Task details
Skipping all pictures, print exactly the lines below from the one with "Viewport: 1553px width, 1165px" through the final line.
□ □ □ □ □ □ □
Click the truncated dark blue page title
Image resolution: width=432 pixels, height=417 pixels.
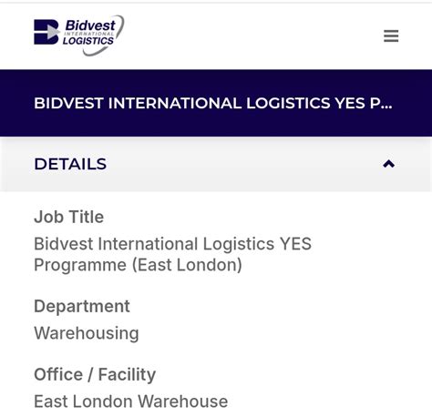(x=213, y=103)
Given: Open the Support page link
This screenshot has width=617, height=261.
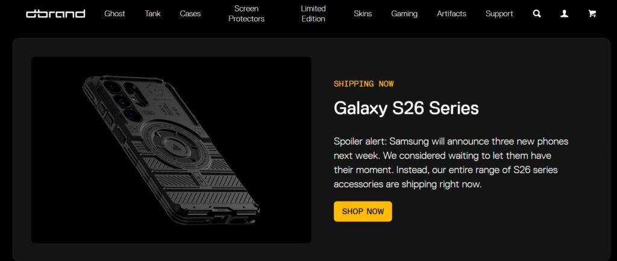Looking at the screenshot, I should (x=500, y=13).
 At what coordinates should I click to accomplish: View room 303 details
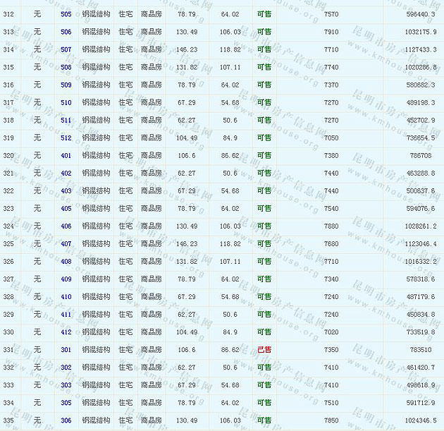66,384
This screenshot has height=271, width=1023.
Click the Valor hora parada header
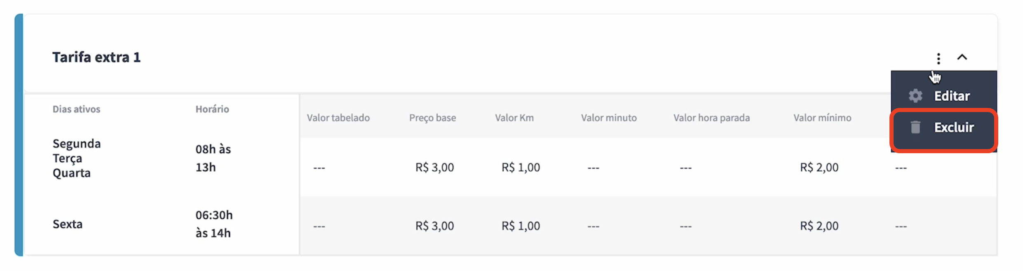[711, 118]
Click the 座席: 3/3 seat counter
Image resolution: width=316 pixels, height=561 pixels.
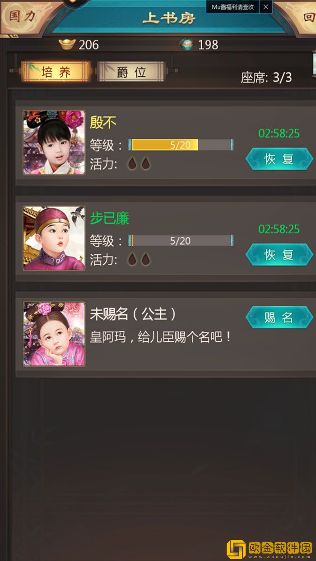266,78
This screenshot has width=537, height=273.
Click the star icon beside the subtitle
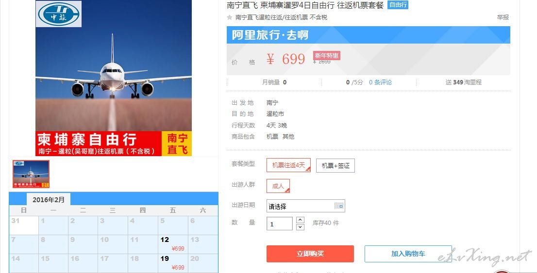point(230,17)
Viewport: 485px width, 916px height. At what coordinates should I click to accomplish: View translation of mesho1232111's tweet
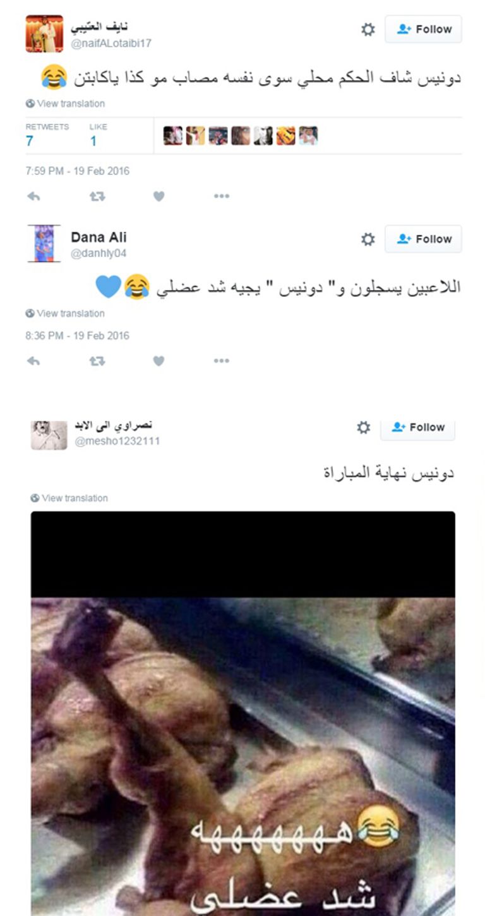[x=69, y=498]
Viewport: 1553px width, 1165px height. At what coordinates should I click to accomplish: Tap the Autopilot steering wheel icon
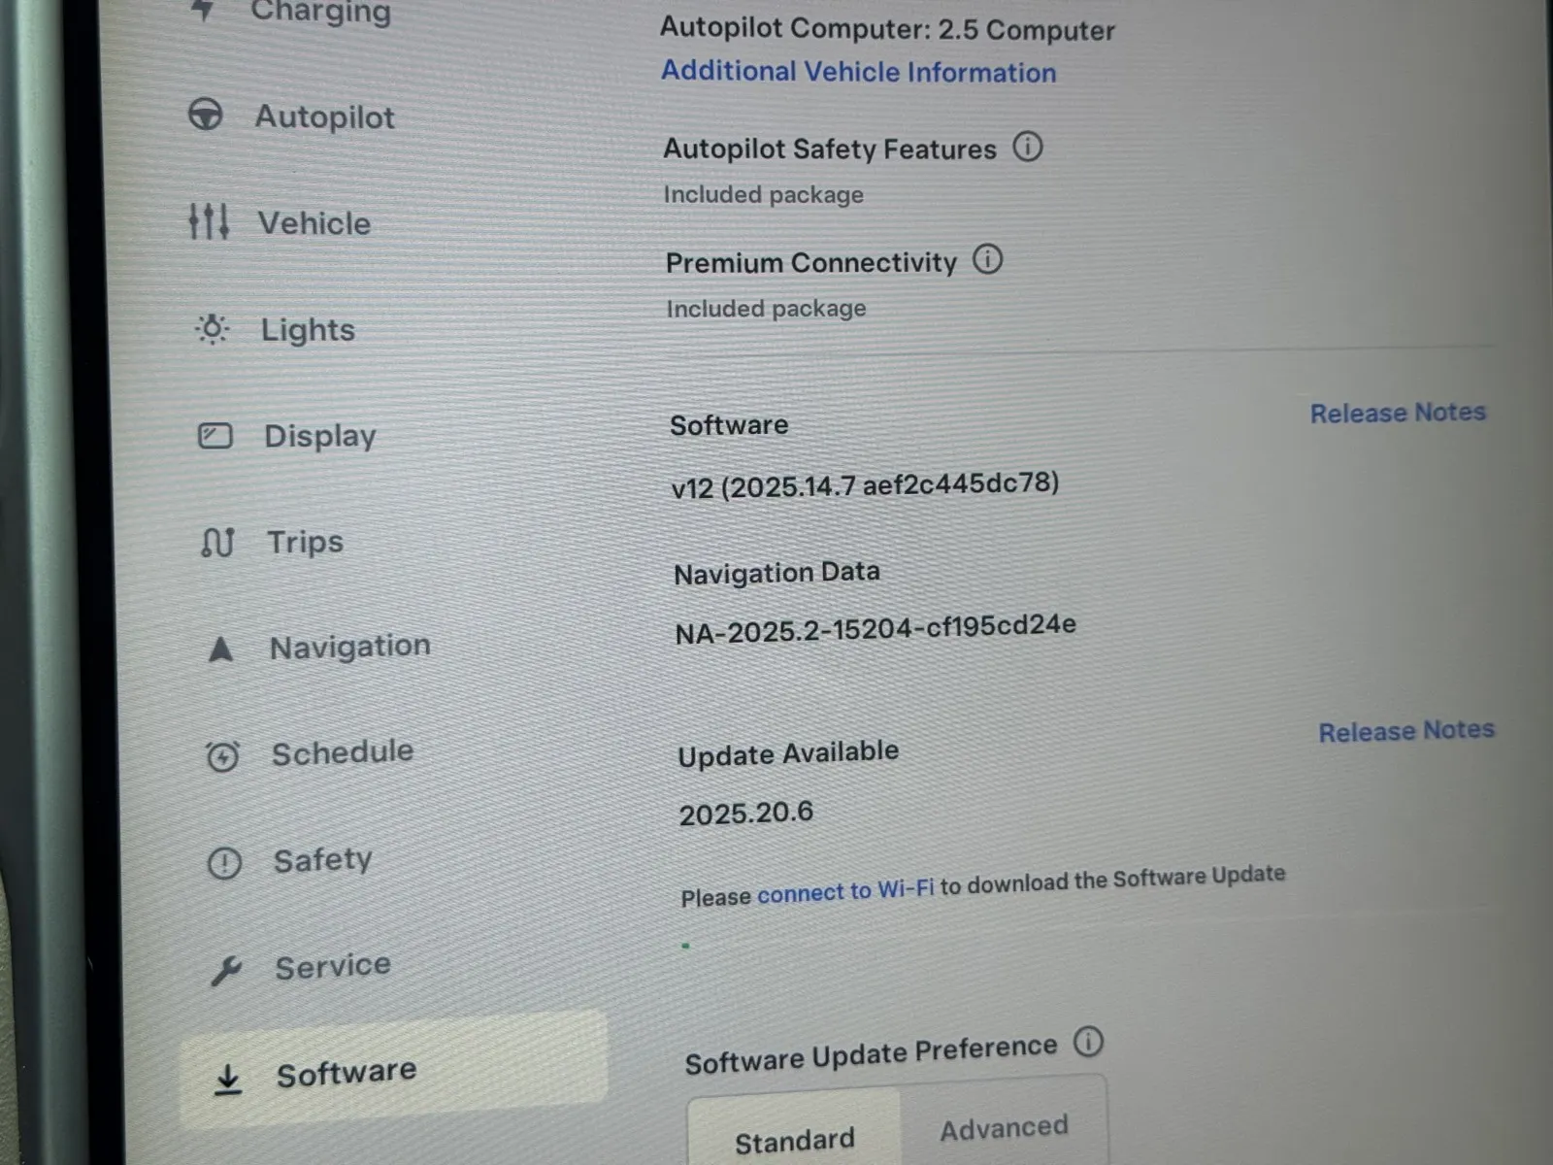click(205, 116)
□ □ □ □ □ □ □
Response box
Viewport: 1553px width, 1165px height. At what coordinates should I click to accomplish: Tap the Autopilot steering wheel icon
click(205, 116)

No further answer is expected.